— TASK OBJECTIVE —
Please read the passage on freeing page table pages: at most how many page table pages may be left unfreed at both ends of the range?

— PASSAGE —

Right, the floor/ceiling alignment check should abort the process before
scanning for non-empty entries.

> aligned to PMD_SIZE but in this case it wouldn't overlap with the
> vmalloc space. That's how free_pgd_range() works.

Like free_pgd_range(), page table pages can be freed at lower levels when
they have the right alignment wrt floor/ceiling. I will change all existing
free_pxx_table() functions to accommodate floor/ceiling alignment checks to
achieve this.

> 
> We may have some pgtable pages not freed at both ends of the range
> (maximum 6 in total) but I don't really see this an issue. They could be
> reused if something else gets mapped in that range.

I assume that the number 6 for maximum page possibility came from

(floor edge + ceiling edge) * (PTE table + PMD table + PUD table)


> 
>> Though not completely sure, whether I really understood the suggestion above
>> with respect to the floor-ceiling mechanism as in free_pgd_range(). Are you
>> suggesting that we should only attempt to free up those vmemmap range page
>> table pages which *definitely* could never overlap with vmalloc by working
>> on a modified (i.e cut down with floor-ceiling while avoiding vmalloc range
>> at each level) vmemmap range instead ?
> 
> You can ignore the overlap check altogether, only free the page tables
> with floor/ceiling set to the start/size passed to arch_remove_memory()
> and vmemmap_free().

Wondering if it will be better to use [VMEMMAP_START - VMEMMAP_END] and
[PAGE_OFFSET - PAGE_END] as floor/ceiling respectively with vmemmap_free()
and arch_remove_memory(). Not only it is safe to free all page table pages
which span over these maximum possible mapping range but also it reduces
the risk for alignment related wastage.

— SOURCE DATA —
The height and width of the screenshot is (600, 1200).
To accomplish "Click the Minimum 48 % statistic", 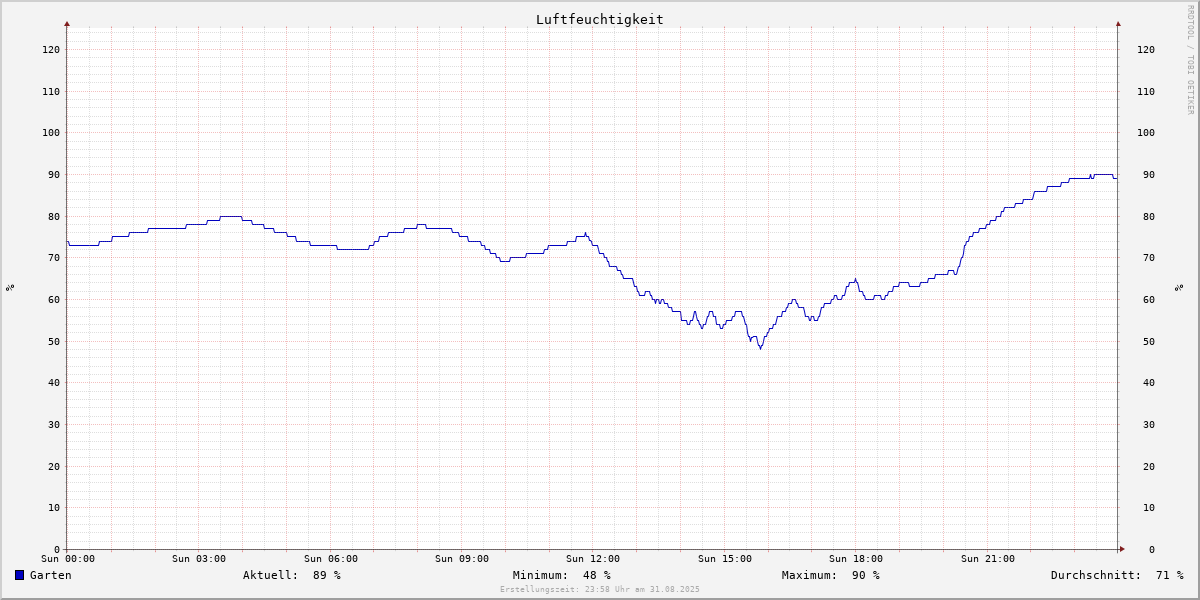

— RIGHT ANSWER —
Six in total.